[Selected extract]

##############################

MciprianM's blog

By MciprianM, 14 years ago, In English
A couple of weeks ago one of my colleagues at college asked me if I could find the solution to this problem that was in a Microsoft interview. I thought about it and later that night I had a couple of solutions including the O(NlgN)  O(lgN) one (reading the sequences is counted out ) that was required for it. Next morning I also had an implementation in C++ of the solution which worked fine. Now if you want to take a shot at it, the problem statement goes like this:

You are given two sorted sequences of 32-bit integer numbers. Find the median of the sequence obtained by concatening the two sequences.


I will later post the solutions I found, because I like the sort of trade-off that appears whilst you improve your solution's execution time. But I don't want to spoil all the fun. So, for now, I will leave you the time to solve it. If you want to step up, you can e-mail me the solutions at [email protected] and I will post the names of the best 10 solvers in the solution post.

##############################

[Data excerpt]
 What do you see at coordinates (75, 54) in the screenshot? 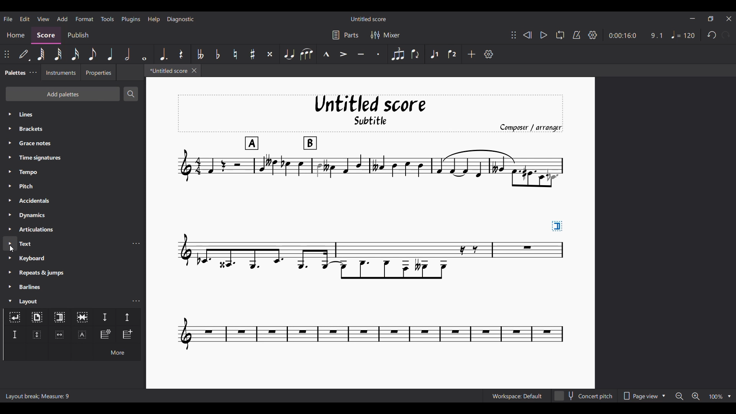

##############################

[Tasks]
[1] Answer these questions from the blog post about the median of two sorted sequences:
(a) Who asked the author to find the solution to the problem?
(b) What kind of numbers do the two sorted sequences hold?
(c) How many of the best solvers' names does the author say will be posted?
[2] Write what comes next in the blog post about finding the median of two sorted sequences, picking up after its final sentence.

[Answer set]
[1]
(a) One of the author's colleagues at college.
(b) 32-bit integer numbers.
(c) The best 10.

[2]
P.S.: Regarding round #17 and #18, I was very busy with the exams and I didn't have the time to participate at them. But I took my shot at round #20 and came out 9th and hopefully I will be free to take my shot at round #19.

UPD1. Thanks to fcdkbear for pointing out that I requested an O(NlgN) algorithm.
UPD2. The two sequences are stored in arrays, so you have random acces to the elements.

  • Vote: I like it
  • +2
  • Vote: I do not like it

14 years ago, # |
  Vote: I like it 0 Vote: I do not like it
// Preudo code: O(length1 + length2)


int next(const Seq& s1, Seq::iterator& it1, const Seq& s2, Seq::iterator& it2) {
int res = 0;
if (it1 == s1.end()) {
res = *it2;
it2++;
return res;
}
if (it2 == s2.end()) {
res = *it1;
it1++;
return res;
}
if (*it1 < *it2) {
res = *it1;
it1++;
return res;
} else {
res = *it2;
it2++;
return res;
}
}

int med(const Seq& s1, const Seq& s2) {
Seq::iterator it1 = s1.begin();
Seq::iterator m1 = s1.begin();
Seq::iterator it2 = s2.begin();
Seq::iterator m2 = s2.begin();
int res = 0;
bool flag = true;
while (it1 != s1.end() || it2 != s2.end()) {
next(s1, it1, s2, it2);
if (flag) {
res = next(s1, m1, s2, m2);
}
flag = !flag;
}
return res;
}

  • 14 years ago, # ^ |
      Vote: I like it 0 Vote: I do not like it
    Mine is O(lg^2 N) one.
    so you have 2 array of integers and they are sorted.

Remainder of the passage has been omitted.